What makes a monument? Rina Banerjee’s diaphanous take on the Taj Mahal undermines everything often considered monumental: permanence, solidity, costly materials. It floats above other debris from colonialism’s wreckage, including an antique Bombay chair and a chandelier that combines found objects with everyday items — revealing imperialism as a hollow endeavor that still haunts.


Allan Rohan Crite: Neighborhood

Zimmerli Art Museum, 71 Hamilton Street, New Brunswick, New Jersey
Through July 31

Allan Rohan Crite, “Sunlight and Shadow” (1941), oil on board (photo courtesy the Allan Rohan Crite Research Institute and Library)

This exhibition, organized with Boston’s Isabella Stewart Gardner Museum, celebrates the creative vision of the late New Jersey-born, Boston-raised artist. Crite spent his career chronicling scenes of African-American urban life through paintings, illustrations, and prints. His artworks convey stories and histories largely focused on his local community, with rich details and color that make his realist imagery come alive.

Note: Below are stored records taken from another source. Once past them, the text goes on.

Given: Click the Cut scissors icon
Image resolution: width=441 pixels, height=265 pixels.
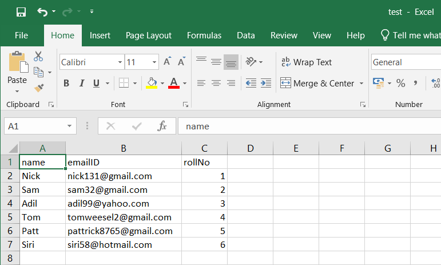Looking at the screenshot, I should [x=38, y=56].
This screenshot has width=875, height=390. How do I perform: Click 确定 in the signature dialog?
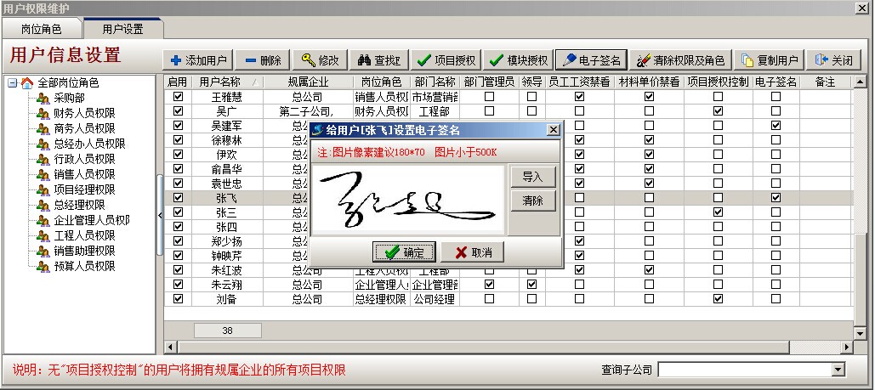click(x=405, y=252)
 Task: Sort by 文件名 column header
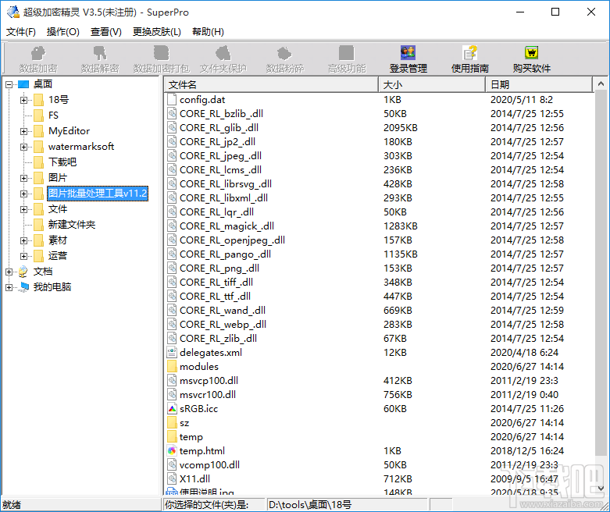point(271,84)
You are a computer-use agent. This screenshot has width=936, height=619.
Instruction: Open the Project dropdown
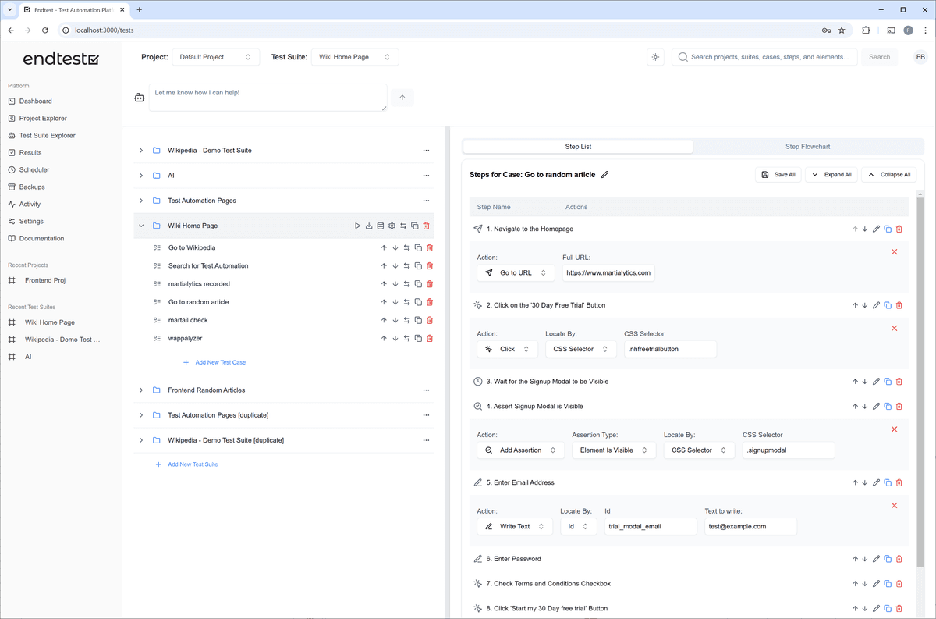coord(215,57)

Frederic Church: Global Artist

Olana State Historic Site, 5720 State Route 9G, Hudson, New York
May 17–Oct. 25

Frederic Edwin Church, “Cayambe” (1858), oil on canvas (photo courtesy Olana State Historic Site)

Nineteenth-century American landscape painter Frederic Church absorbed the sights and sounds from his travels around the world, and now, his historic home studio is putting the fruits of his peregrinations on display. A small group of drawings and studies in this show captures slices of his trips through South America, Europe, the Caribbean, and elsewhere.


Agnes Martin: Painting is not making paintings

Dia Beacon, 3 Beekman Street, Beacon, New York
April 4–ongoing

Agnes Martin, “Untitled” (c. 1959) (© Agnes Martin/Artists Rights Society (ARS), New York; photo Bill Jacobson Studio, courtesy Dia Art Foundation)

Drawing largely from Dia’s own collection, this exhibition focuses on the pivotal period of the 1950s and ’60s, as Martin transitioned from loose abstraction to her celebrated graphite grid pieces. Accompanying these are several works made after 1974, after a several-year painting hiatus, including her late “black” paintings. Collectively, they chart her creative evolution and massive contributions to Minimalism.